What the exercise asks: A faithful copy is required. Print each line of the data exactly and omit the pictures.

Data extracts:

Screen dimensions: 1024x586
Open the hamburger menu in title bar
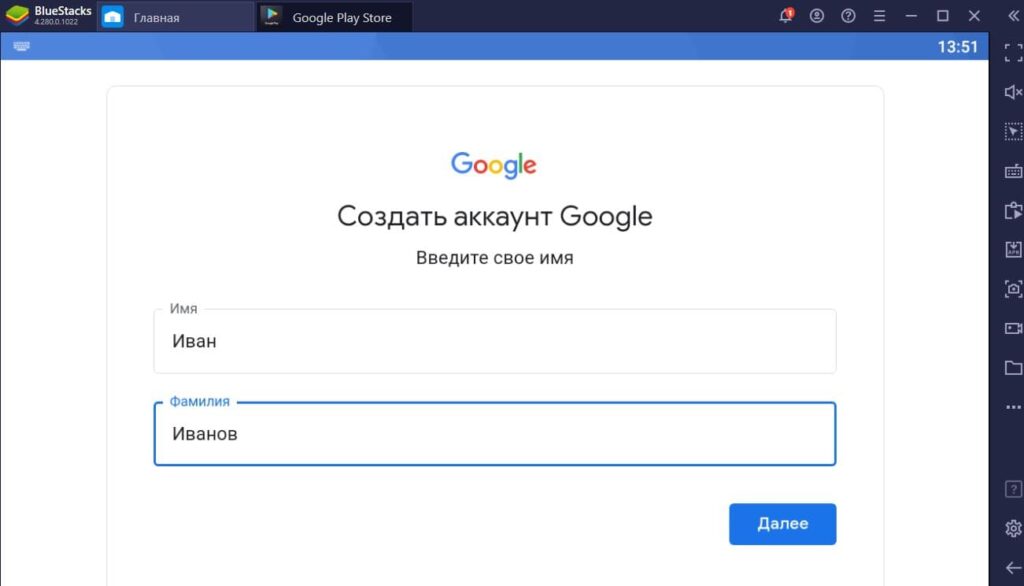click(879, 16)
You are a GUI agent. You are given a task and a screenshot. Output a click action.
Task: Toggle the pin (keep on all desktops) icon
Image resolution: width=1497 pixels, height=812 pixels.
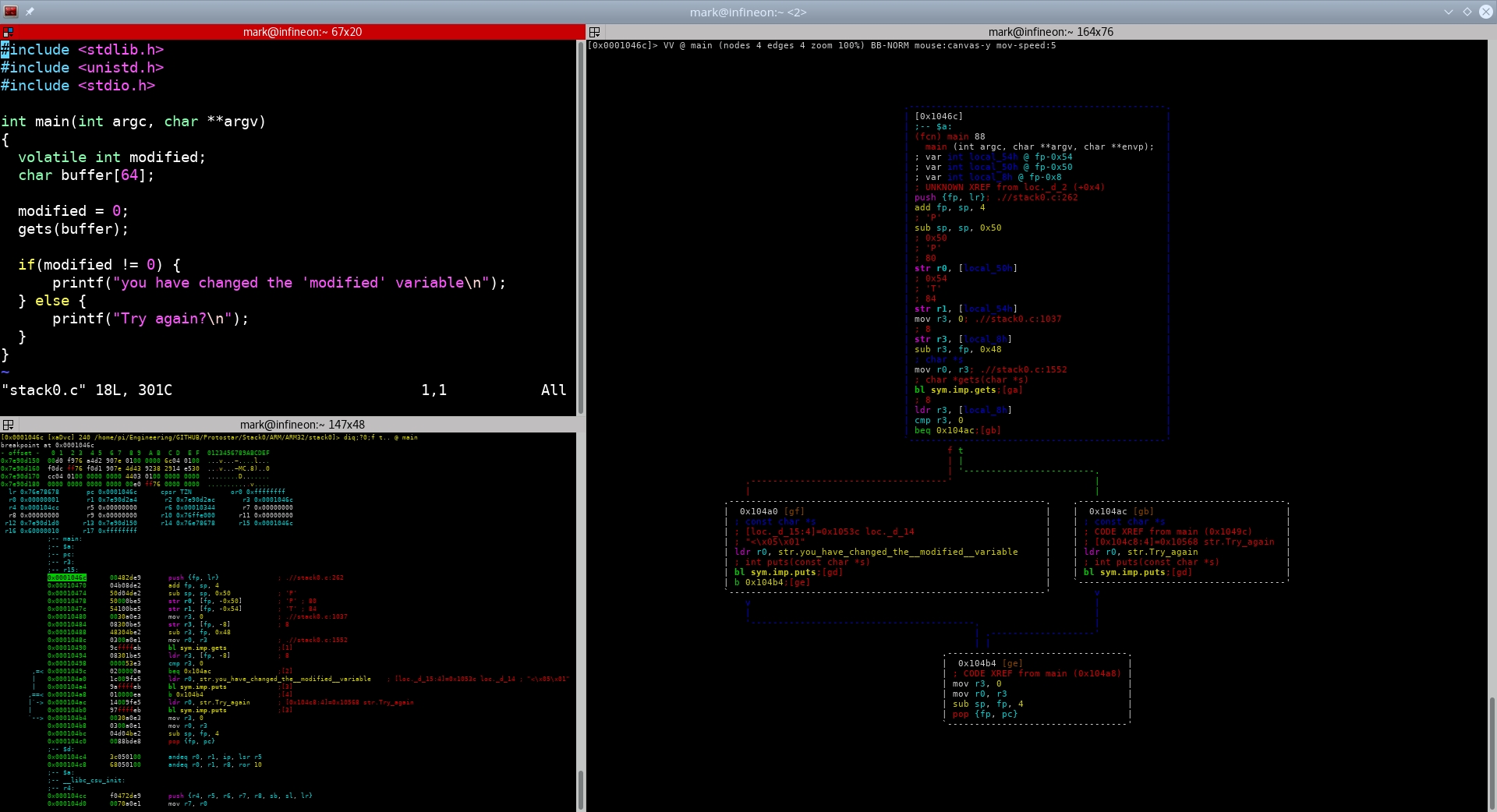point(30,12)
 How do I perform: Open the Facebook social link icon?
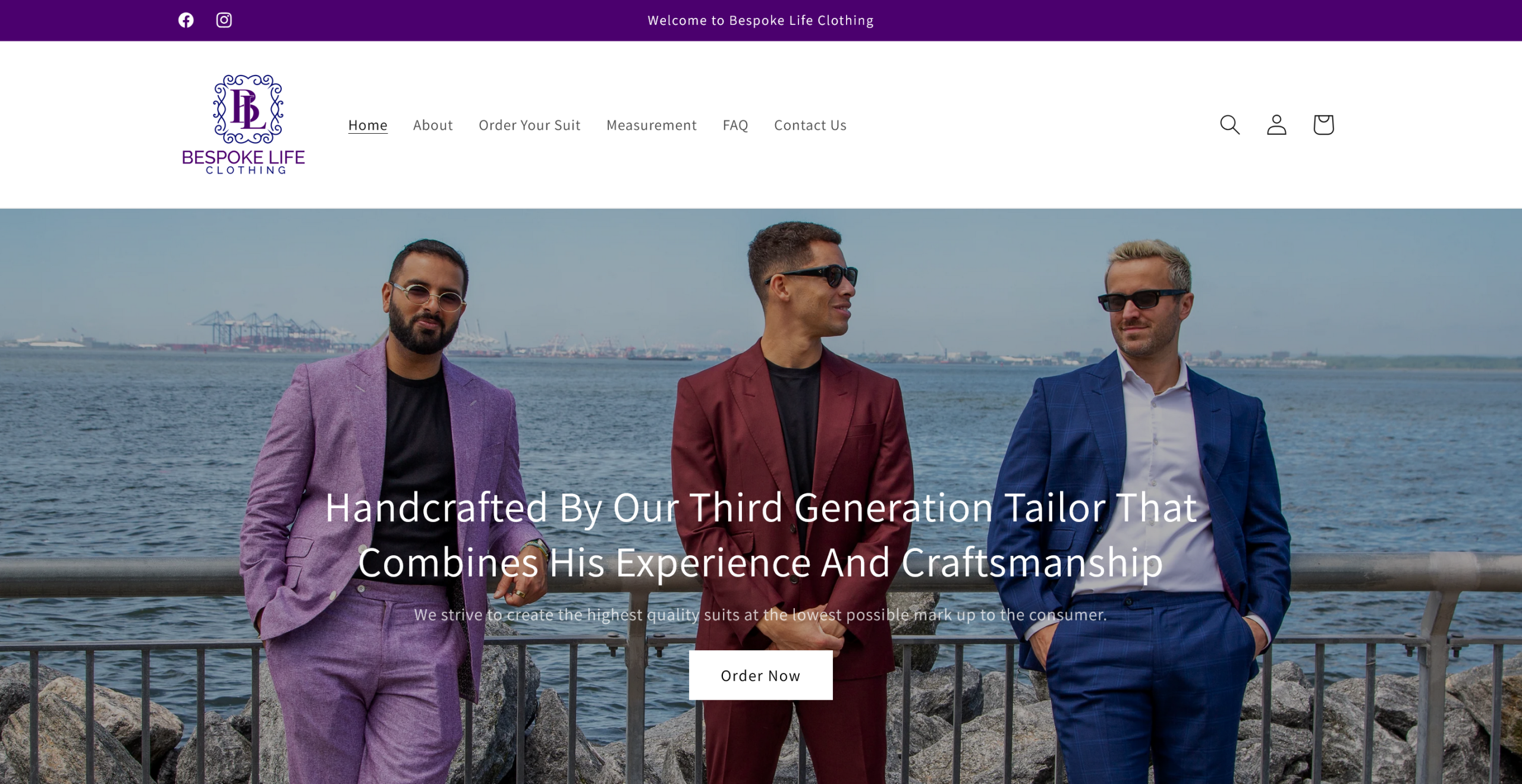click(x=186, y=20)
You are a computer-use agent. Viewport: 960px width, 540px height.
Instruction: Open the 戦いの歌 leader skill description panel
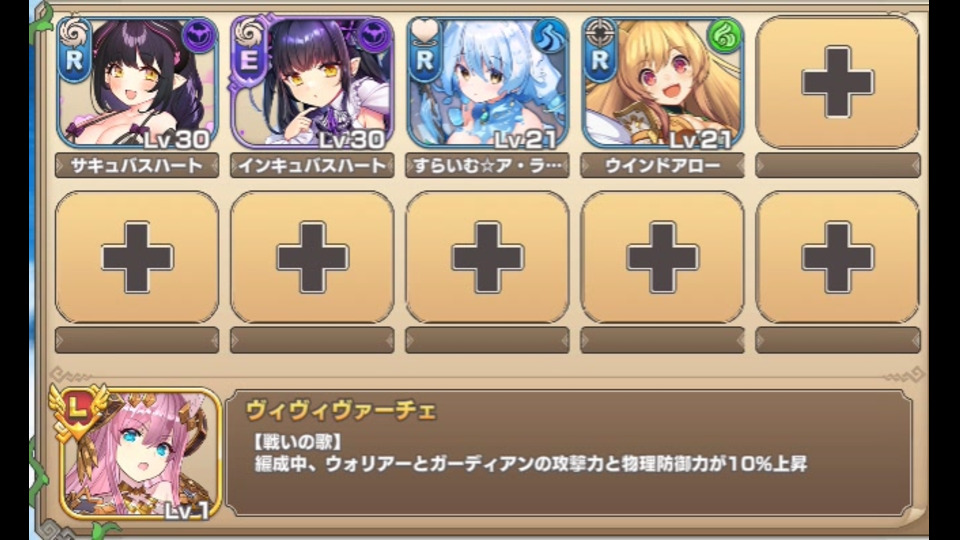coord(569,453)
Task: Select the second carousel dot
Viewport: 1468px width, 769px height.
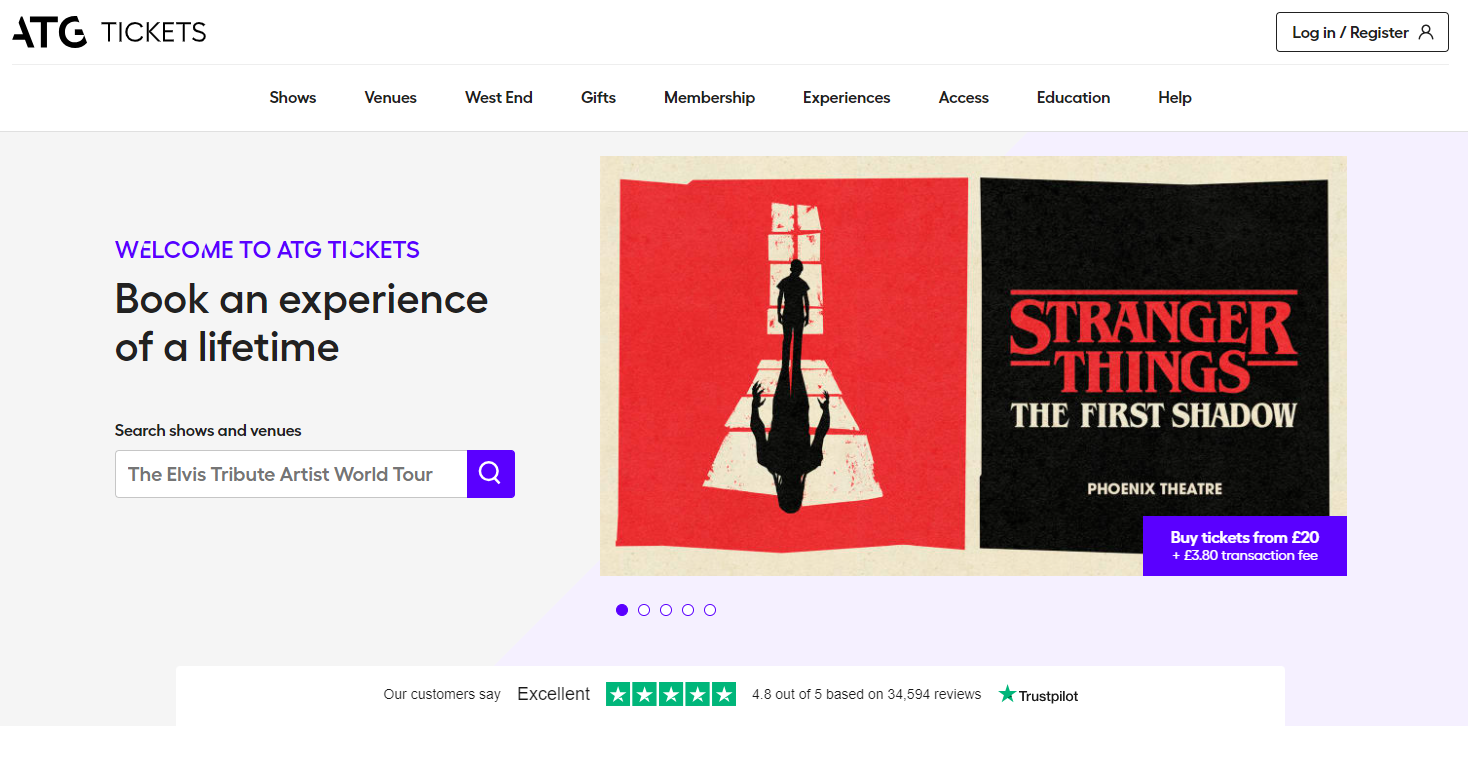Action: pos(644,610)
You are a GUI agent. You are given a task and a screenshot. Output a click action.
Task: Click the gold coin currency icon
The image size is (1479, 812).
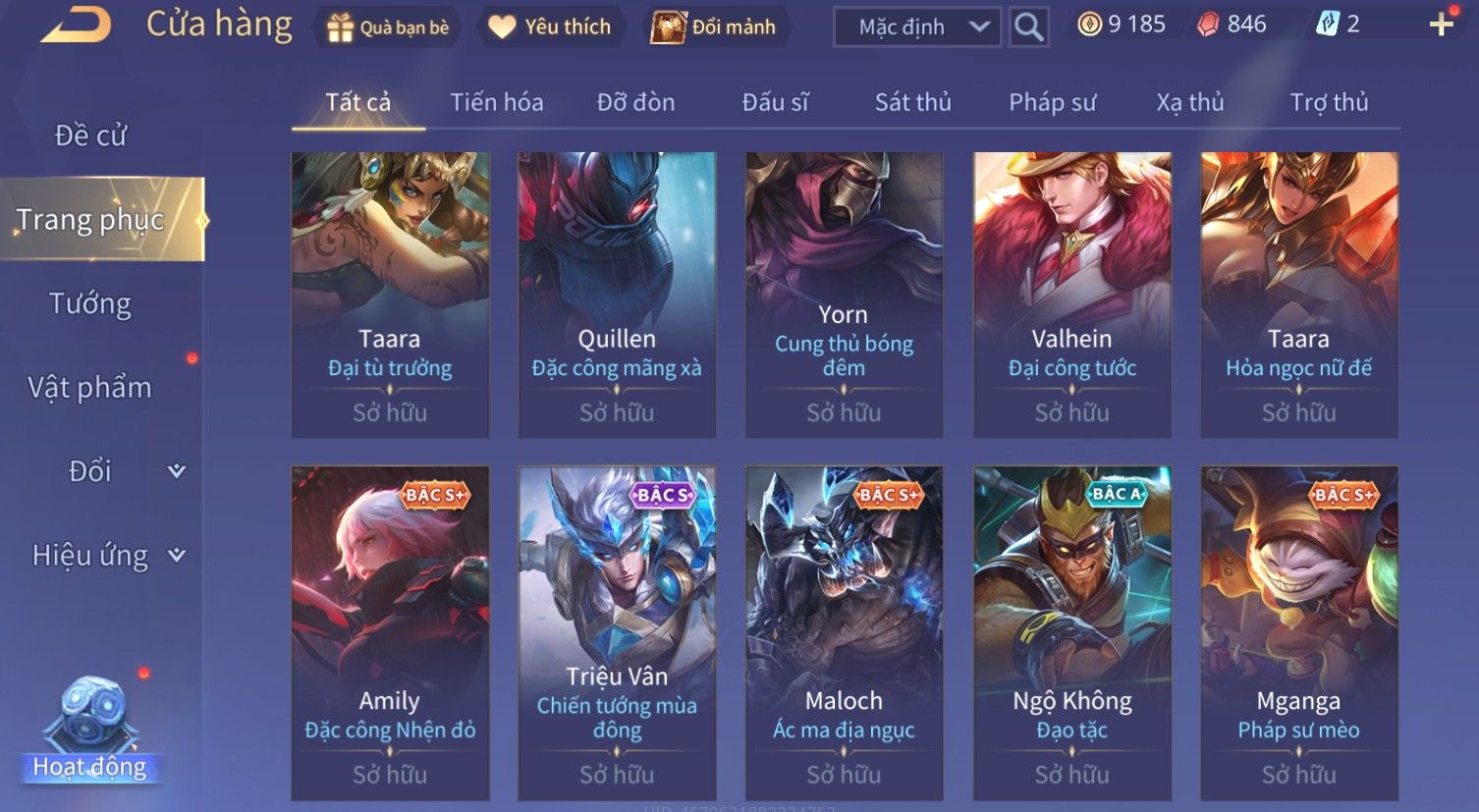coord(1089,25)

Answer area:
Screen dimensions: 1024x586
Open the hamburger menu in title bar
click(879, 16)
You are a GUI agent. You are given a task and a screenshot. Output a click action.
Task: Toggle the pin (keep on all desktops) icon
Image resolution: width=1497 pixels, height=812 pixels.
point(30,12)
 How do I perform: Open the Facebook social link icon?
click(x=186, y=20)
You are a computer-use agent. Viewport: 960px width, 540px height.
Instruction: Open the 戦いの歌 leader skill description panel
coord(569,453)
Task: Select the second carousel dot
Viewport: 1468px width, 769px height.
Action: pos(644,610)
You are a GUI agent. You are given a task and a screenshot. Output a click action.
Task: Click the gold coin currency icon
The image size is (1479, 812).
coord(1089,25)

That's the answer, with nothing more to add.